Jonathan Flint
Co-Director, James Martin 21st Century School, Programme for Mind and the Machine, University of Oxford
Speaker
Jonathan
Flint is the Co-Director, James Martin 21st
Century School, Programme for Mind and the Machine. He graduated in Medicine
from University of Oxford in 1988 and went on to work at the John Radcliffe Hospital,
Maudsley and Bethlam Hospitals and Great Ormond Street Hospital. He studied
molecular genetics at the Institute of Molecular Medicine, and earned an MRC Psychiatry
at the University of Oxford, in 1993. He has had numerous awards including: Wellcome
Trust Career Development Fellow, Institute of Molecular Medicine; 1998-2007,
Wellcome Trust Senior Clinical Fellow, then since 2007, Wellcome Trust
Principal Fellow, Wellcome Trust Centre for Human Genetics. Wellcome Trust
Principal Fellow and Honorary Consultant Psychiatrist; Michael Davys Professor
of Neuroscience.
Presentation Summary
The World Health Organization has
identified depression as the potential cause of a major health crisis in terms
of impact on population health, quality of life and susceptibility to other
diseases.
Understanding the biological basis of
common disorders such as depression and anxiety is a starting point for
developing effective therapies. Research suggests that behaviours and emotions
are produced at the basic as at level of brain circuitry and that when problems
arise they are problems of brain activity.

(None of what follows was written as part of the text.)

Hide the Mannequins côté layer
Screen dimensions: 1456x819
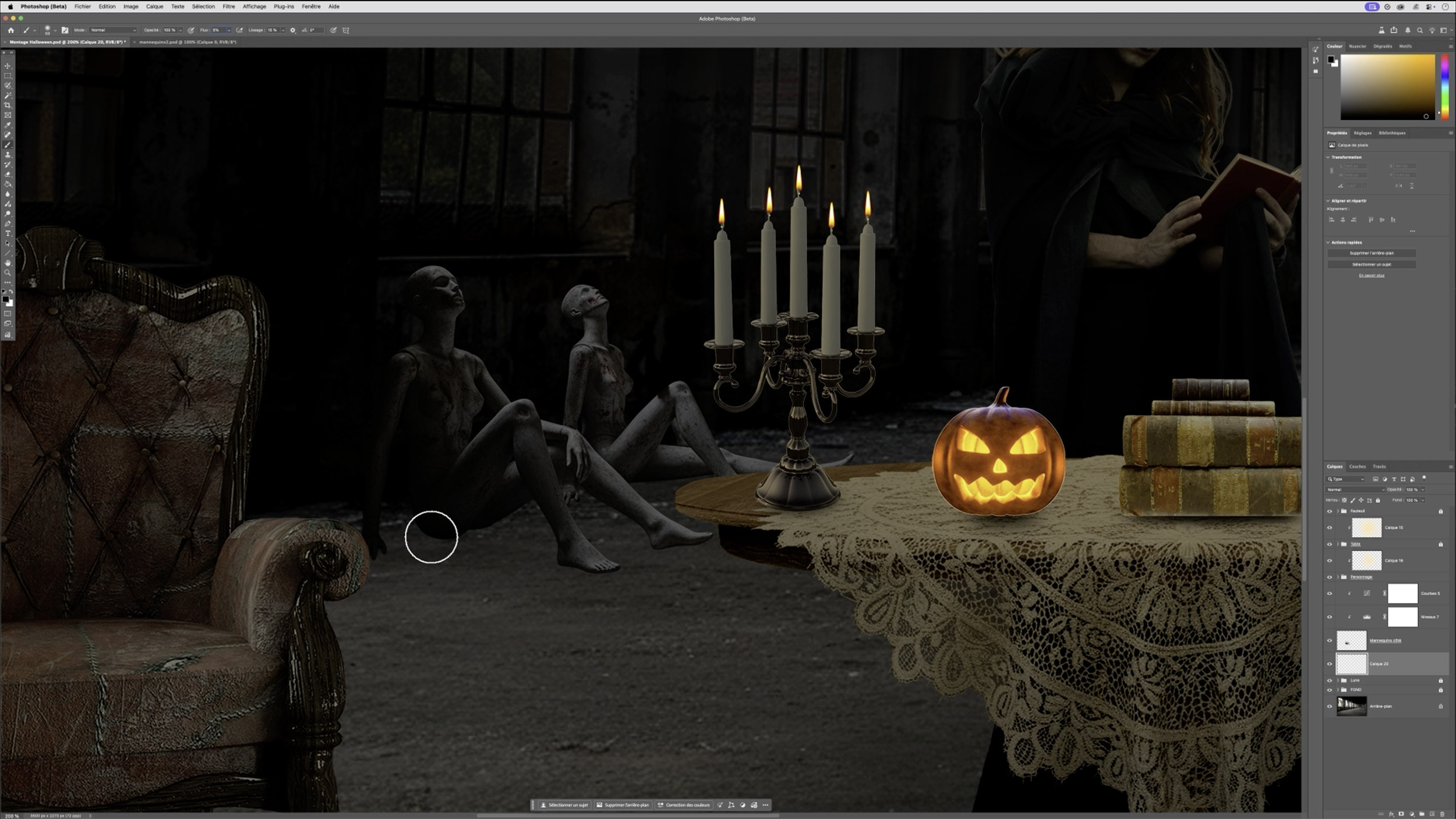(1330, 640)
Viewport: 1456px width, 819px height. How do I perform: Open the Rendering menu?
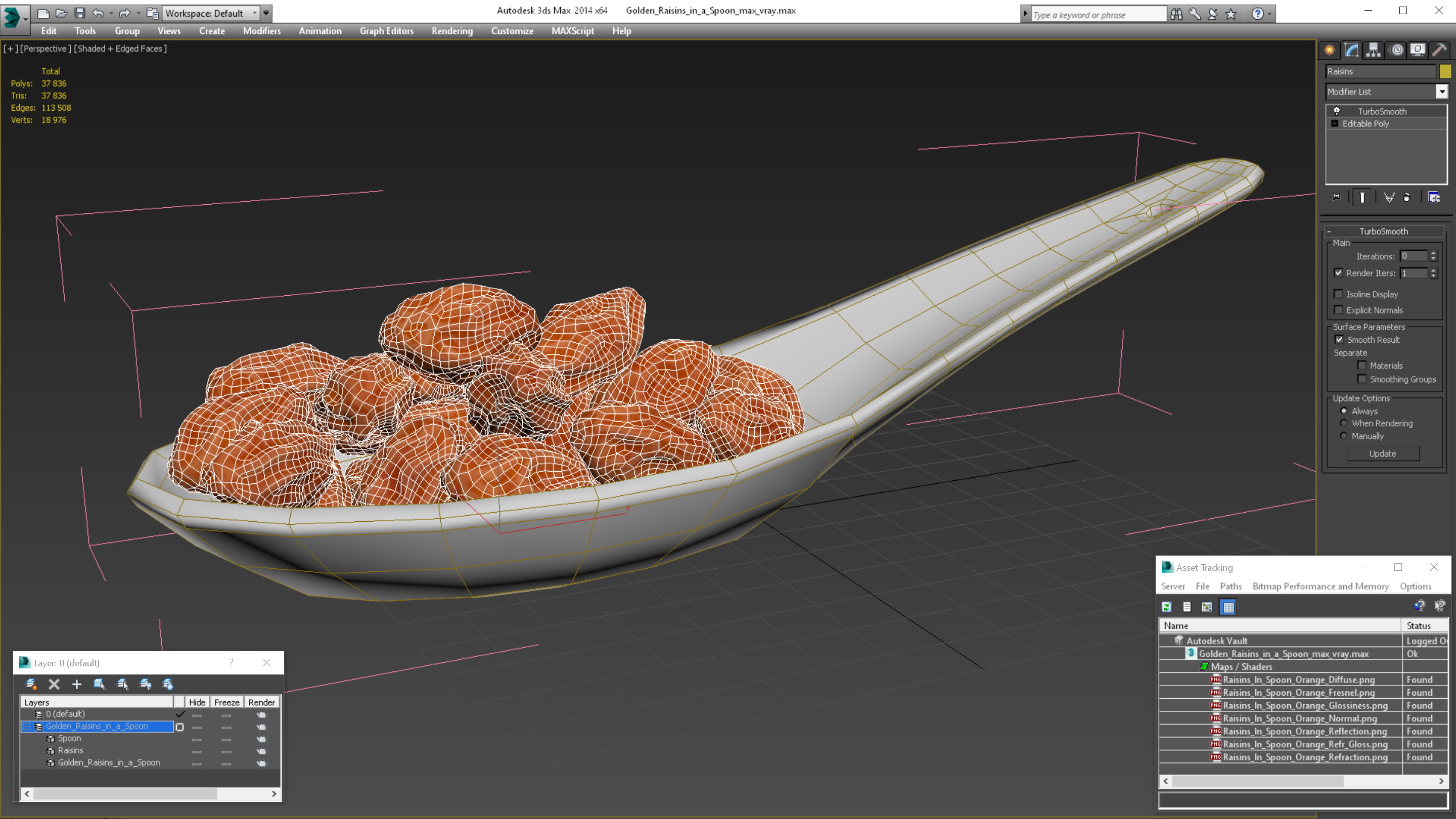tap(451, 31)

This has been verified with a study of the
brains of flies. By modifying the genetic code of a fly’s brain, its movement
can be controlled remotely using a light stimulus. The next step is to use this
knowledge to gain insights into how brain circuitry works and how the findings
may translate to the human brain. The goal is to better understanding what goes
wrong with the brain in the case of mental illness.